Expected Interview Answer
Average age of a group problems are solved the same way as any averages problem — convert average age to a total age (Total = Average × Count), apply the change described (someone joins, leaves, or is replaced, or the whole group ages by a fixed number of years), then divide the new total by the new count.
The one twist specific to age is that when time passes, every member’s age rises by the same amount, so the group’s total age rises by (years passed × count), and the average shifts by exactly that same number of years — the average itself does not need every individual age recomputed. When a member leaves or a new one joins, only the total and count change, and the age-passing effect and the membership-change effect can be combined by handling them in two clean steps rather than one tangled equation. Always keep total age and count as two separate tracked quantities rather than trying to reason about the average directly.
- Separates the “time passes” effect from the “membership changes” effect
- Total age tracking avoids errors from reasoning about averages directly
- Extends the general averages method (Sum = Average × Count) to a specific, testable case
AI Mentor Explanation
A squad’s average age today is a total-age-divided-by-headcount figure just like a batting average is total runs over innings. If one veteran retires and a younger player joins, only the squad’s total age and count change — the average shifts based on the difference between the outgoing and incoming player’s ages divided by the squad size, not by recomputing every player’s age. This mirrors exactly how any averages problem is solved: track the total, apply the change, divide once.

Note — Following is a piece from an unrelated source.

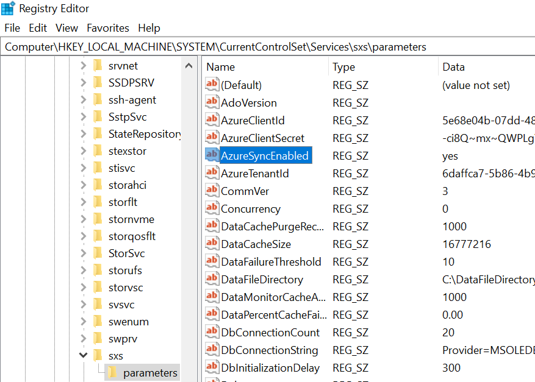
Task: Expand the storahci tree node
Action: pyautogui.click(x=84, y=185)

Worked example (member replaced)
Original group
- 10 people, avg 24
- Total = 240
Replacement
- Remove 35, add 15
- New total = 220
New average
- 220 / 10 = 22
Step-by-Step Explanation
Step 1
Convert average age to total age
Total = Average age × Group size for the starting group.
Step 2
Apply the described change
Add, remove, or replace ages directly on the total, or add (years × count) if time passes.
Step 3
Update the count if needed
Membership changes alter the count; a group aging over time does not.
Step 4
Divide once for the new average
New Average = New Total ÷ New Count.
What Interviewer Expects
- Correct total-age conversion before applying any change
- Distinguishing a membership change from a time-passing change
- Correct handling of replacements as remove-then-add on the total
- Dividing by the correct, possibly updated, count
Common Mistakes
- Forgetting that when time passes, the total rises by (years × count), not just years
- Using the old count after a member joins or leaves
- Averaging the outgoing and incoming ages directly instead of adjusting the total
- Confusing a replacement (net total change) with a simple addition
Best Answer (HR Friendly)
“I treat it as a standard averages problem: convert the average age to a total by multiplying by the group size, apply whatever change is described directly to that total, update the count if membership changed, and divide once at the end. The only age-specific wrinkle is that when the whole group simply gets older by n years, the total rises by n times the count, which shifts the average by exactly n years.”
Follow-up Questions
- How does the average age change if the whole group ages by 5 years with no membership change?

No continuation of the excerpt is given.